Now, things are different. The financial comfort we have gained over the years has made life great for me. My husband and I are both well-educated. We have a strong faith, but can we share that faith with our children without being hypocrites? Will it be as simple as going to the gurdwara every week, like I did as a child?

In the end, we will have to set examples for our family if we hope that they, too, will embrace, or at least appreciate, the great heritage that is Sikhi.

But, at the same time, I know deep down in my soul, that I must let my children decide for themselves the life they will live. I can show them with honesty and integrity what it is that Sikhi teaches. I can send them to camps and put them in touch with other people who can try to teach them. But in the end, their decision will be their own.

They might be disappointed by what they see from time to time ... human beings everywhere, no matter what they subscribe to, and that includes us ... will disappoint and fall short of ideals. But, I pray that they will look beyond the failings of others, and those of their own, and treat them as, well, exactly what they are: very human failings.

I nurse a strong hope that, regardless of all the various paths they take in their lives, they will always come back to the foundation of their values. We will raise them with Sikh values.

And in Sikhi, the porch light is always on for those who want to embrace its endlessly rich way of life, regardless of where they've been and how they got there.

[Photos:  Second from bottom  -  detail from a photo by Charles Meacham. Third from bottom  -  detail from a photo by Raminder Pal Singh.] 

Conversation about this article

1: Chintan Singh (San Jose, U.S.A.), July 18, 2007, 1:51 PM.

Harvind, great job on sharing with us your parenting concerns. I too struggle with the same issues, having a fifteen-month-old and, everytime, come to the conclusion that in today's complex world, we can do our best in conveying the message and teachings of the Gurus to our children, and hope and pray they will then themselves learn to appreciate the full beauty of it.

2: Jessi Kaur (California), July 18, 2007, 3:41 PM.

What a lovely piece! Harvind, with a Mom like you, how can your kids turn out anything but simply beautiful!

3: I.J. Singh (New York, U.S.A.), July 20, 2007, 4:13 AM.

Welcome, Harvind, and a great essay. Nothing quite helps us connect with what our parental generation must have experienced with us until we walk in their shoes. And, I suppose, when we do, then starts wisdom. Congratulations on a very sensitive piece.

4: Kanwal Talwar (Jacksonville, U.S.A.), July 28, 2007, 7:00 AM.

You mirrored my emotions! I am not a parent but I grew up just like you described ... with subtle reminders of Sikh identity and my rebellions, asking lots of questions. And it was left to me to finally arrive at my own sense of pride in the Sikh identity. I grew up in remote places like the Andamans and I must say there were fewer sikhs in those places then one comes across in the Western world. I see the struggle parents have in nudging their children towards Sikhi. Indeed, it is not easy ... I remember my own questions ... but one needs good and solid answers.

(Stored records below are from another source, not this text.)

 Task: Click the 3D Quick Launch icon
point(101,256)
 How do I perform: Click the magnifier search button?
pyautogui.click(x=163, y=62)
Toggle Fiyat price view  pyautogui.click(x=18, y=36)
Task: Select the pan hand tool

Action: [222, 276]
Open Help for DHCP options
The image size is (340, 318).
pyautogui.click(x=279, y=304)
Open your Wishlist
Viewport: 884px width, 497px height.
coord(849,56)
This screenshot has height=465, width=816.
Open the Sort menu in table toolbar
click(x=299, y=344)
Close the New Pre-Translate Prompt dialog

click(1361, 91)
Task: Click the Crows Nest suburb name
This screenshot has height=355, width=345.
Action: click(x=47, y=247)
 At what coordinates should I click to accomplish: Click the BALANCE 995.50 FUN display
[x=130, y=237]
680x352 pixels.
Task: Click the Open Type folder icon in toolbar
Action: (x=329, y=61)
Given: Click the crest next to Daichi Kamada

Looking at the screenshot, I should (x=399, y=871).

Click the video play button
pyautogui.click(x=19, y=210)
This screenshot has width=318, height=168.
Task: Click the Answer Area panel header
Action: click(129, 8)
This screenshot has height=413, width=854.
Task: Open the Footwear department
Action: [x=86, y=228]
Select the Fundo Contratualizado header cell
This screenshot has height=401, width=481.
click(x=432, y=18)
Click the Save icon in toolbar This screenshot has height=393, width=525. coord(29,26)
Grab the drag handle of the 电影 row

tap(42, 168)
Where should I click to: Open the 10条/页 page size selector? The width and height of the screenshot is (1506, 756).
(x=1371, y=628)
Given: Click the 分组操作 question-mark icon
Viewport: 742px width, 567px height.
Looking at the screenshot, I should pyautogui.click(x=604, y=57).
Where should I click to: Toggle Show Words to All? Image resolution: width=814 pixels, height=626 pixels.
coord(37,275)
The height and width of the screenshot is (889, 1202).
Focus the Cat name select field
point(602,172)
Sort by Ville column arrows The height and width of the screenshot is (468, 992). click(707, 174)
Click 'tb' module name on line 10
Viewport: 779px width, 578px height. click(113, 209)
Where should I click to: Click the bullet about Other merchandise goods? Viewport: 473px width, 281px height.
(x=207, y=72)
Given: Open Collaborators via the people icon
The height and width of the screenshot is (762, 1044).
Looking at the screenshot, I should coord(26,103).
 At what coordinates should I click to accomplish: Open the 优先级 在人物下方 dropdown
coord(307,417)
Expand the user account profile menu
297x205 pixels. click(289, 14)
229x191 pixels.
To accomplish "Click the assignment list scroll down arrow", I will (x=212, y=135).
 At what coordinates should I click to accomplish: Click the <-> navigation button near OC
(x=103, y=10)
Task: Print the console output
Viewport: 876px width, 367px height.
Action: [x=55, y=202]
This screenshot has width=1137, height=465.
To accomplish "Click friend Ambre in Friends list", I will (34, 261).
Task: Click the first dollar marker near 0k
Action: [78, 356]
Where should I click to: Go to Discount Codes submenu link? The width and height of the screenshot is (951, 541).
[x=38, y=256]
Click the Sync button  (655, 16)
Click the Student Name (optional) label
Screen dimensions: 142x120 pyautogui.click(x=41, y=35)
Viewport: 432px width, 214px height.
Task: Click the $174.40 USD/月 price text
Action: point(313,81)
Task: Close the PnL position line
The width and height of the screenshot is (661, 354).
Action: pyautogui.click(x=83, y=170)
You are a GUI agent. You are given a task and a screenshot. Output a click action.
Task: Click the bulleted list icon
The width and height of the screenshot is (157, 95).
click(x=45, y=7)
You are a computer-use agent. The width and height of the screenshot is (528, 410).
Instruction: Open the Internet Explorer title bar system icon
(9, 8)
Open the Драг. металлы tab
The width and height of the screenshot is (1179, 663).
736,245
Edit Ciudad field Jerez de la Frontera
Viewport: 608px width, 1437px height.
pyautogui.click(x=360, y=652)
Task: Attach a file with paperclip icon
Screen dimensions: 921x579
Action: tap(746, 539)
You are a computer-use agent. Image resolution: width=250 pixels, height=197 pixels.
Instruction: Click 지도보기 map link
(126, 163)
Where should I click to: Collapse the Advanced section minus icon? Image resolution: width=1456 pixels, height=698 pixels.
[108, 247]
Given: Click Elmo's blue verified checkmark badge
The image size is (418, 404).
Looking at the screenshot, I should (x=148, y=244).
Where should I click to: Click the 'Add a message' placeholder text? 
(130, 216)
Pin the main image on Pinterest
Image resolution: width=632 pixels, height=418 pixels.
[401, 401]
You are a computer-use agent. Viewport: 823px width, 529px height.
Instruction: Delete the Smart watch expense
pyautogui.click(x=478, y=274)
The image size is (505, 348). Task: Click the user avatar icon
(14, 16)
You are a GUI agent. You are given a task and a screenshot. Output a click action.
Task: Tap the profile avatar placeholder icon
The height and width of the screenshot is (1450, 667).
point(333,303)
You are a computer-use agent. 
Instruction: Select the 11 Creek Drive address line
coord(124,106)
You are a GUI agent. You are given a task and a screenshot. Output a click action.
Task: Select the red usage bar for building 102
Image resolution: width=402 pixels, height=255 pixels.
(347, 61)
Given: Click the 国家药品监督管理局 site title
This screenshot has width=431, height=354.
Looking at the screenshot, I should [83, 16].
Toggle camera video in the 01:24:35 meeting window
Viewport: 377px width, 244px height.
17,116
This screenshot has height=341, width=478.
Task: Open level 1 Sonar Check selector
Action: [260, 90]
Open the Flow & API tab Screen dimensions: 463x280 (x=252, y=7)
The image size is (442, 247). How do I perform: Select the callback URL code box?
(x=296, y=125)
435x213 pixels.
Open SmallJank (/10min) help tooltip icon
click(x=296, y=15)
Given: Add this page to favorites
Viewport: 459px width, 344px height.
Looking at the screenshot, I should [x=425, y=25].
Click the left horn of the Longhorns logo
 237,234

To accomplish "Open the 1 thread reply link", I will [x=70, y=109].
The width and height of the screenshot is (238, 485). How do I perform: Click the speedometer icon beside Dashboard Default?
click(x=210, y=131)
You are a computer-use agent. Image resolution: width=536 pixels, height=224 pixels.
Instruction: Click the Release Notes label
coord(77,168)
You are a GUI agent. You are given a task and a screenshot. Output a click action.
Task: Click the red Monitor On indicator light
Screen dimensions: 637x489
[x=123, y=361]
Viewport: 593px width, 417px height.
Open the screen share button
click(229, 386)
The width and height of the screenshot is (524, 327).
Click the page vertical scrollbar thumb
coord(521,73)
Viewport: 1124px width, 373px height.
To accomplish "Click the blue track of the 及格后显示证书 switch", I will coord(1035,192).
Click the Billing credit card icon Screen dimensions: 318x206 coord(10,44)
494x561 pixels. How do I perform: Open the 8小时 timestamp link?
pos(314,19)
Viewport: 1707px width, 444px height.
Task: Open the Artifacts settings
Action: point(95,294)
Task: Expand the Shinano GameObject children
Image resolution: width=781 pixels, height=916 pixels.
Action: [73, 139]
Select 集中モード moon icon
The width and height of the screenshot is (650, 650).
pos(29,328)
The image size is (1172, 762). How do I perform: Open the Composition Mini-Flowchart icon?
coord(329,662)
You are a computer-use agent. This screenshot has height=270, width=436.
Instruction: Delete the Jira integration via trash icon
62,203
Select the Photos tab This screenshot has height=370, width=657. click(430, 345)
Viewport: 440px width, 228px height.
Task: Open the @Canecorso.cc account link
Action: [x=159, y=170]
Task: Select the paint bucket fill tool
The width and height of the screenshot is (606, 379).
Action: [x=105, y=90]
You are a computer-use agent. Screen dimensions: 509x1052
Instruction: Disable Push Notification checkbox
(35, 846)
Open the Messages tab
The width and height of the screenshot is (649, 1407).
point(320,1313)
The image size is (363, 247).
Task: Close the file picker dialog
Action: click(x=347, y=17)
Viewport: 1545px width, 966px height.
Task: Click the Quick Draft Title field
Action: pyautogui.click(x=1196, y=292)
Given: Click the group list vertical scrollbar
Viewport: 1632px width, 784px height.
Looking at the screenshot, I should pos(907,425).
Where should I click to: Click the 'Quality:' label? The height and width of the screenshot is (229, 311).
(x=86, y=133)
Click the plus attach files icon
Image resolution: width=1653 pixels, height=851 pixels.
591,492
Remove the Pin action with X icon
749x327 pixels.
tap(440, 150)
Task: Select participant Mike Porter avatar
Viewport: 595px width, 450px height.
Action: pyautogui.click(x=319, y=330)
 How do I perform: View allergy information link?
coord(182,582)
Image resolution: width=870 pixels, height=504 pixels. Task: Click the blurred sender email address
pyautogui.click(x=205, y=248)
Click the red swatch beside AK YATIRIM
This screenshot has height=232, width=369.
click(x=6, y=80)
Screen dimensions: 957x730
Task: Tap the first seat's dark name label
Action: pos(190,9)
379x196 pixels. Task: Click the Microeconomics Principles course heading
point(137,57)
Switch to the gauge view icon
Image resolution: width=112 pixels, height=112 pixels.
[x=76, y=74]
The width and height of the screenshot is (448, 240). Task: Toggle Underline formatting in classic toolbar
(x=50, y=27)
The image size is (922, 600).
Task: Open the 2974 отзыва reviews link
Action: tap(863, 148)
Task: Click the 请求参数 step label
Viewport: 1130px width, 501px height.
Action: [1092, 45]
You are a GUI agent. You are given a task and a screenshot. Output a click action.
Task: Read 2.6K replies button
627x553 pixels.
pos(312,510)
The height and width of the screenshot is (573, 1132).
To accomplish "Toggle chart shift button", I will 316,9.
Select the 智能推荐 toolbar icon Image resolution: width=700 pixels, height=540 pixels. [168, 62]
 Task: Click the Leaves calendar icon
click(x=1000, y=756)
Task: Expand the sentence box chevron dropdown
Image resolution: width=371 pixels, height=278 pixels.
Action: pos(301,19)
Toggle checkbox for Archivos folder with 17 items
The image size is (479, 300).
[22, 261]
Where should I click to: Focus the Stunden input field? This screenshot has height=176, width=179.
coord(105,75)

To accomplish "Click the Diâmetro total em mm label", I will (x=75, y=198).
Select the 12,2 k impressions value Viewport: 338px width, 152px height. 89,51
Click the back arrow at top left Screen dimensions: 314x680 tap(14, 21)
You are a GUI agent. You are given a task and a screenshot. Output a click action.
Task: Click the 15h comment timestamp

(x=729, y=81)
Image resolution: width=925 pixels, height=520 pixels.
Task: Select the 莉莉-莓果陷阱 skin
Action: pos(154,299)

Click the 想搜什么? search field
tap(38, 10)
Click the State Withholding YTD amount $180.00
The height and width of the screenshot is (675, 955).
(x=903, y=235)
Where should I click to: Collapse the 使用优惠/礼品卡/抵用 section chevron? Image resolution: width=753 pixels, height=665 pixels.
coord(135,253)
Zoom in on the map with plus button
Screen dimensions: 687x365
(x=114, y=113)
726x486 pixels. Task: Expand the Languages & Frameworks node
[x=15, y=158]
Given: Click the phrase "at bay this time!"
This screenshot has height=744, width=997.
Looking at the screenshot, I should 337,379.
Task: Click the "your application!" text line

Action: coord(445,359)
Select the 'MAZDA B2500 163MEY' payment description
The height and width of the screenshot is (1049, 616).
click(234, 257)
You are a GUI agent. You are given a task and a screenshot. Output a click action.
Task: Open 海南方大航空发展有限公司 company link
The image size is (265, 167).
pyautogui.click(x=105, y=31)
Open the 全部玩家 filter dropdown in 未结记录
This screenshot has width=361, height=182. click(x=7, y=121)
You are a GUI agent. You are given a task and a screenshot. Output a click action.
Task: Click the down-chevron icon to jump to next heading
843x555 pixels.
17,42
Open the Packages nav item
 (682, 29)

Mine came from the discourses of Giani Sant Singh Maskeen. I am sure camps here try and fill that void. All in all, a good article. Filled me with a sense of deja vu!

5: Singh (Toronto, Canada), January 06, 2008, 12:20 PM.

Amazing reflection on the Pape Avenue and the Scarbrough gurdwara situations from years ago! I know I am at Scarborough every, but just the planning and everything you talk about ... it brings back memories.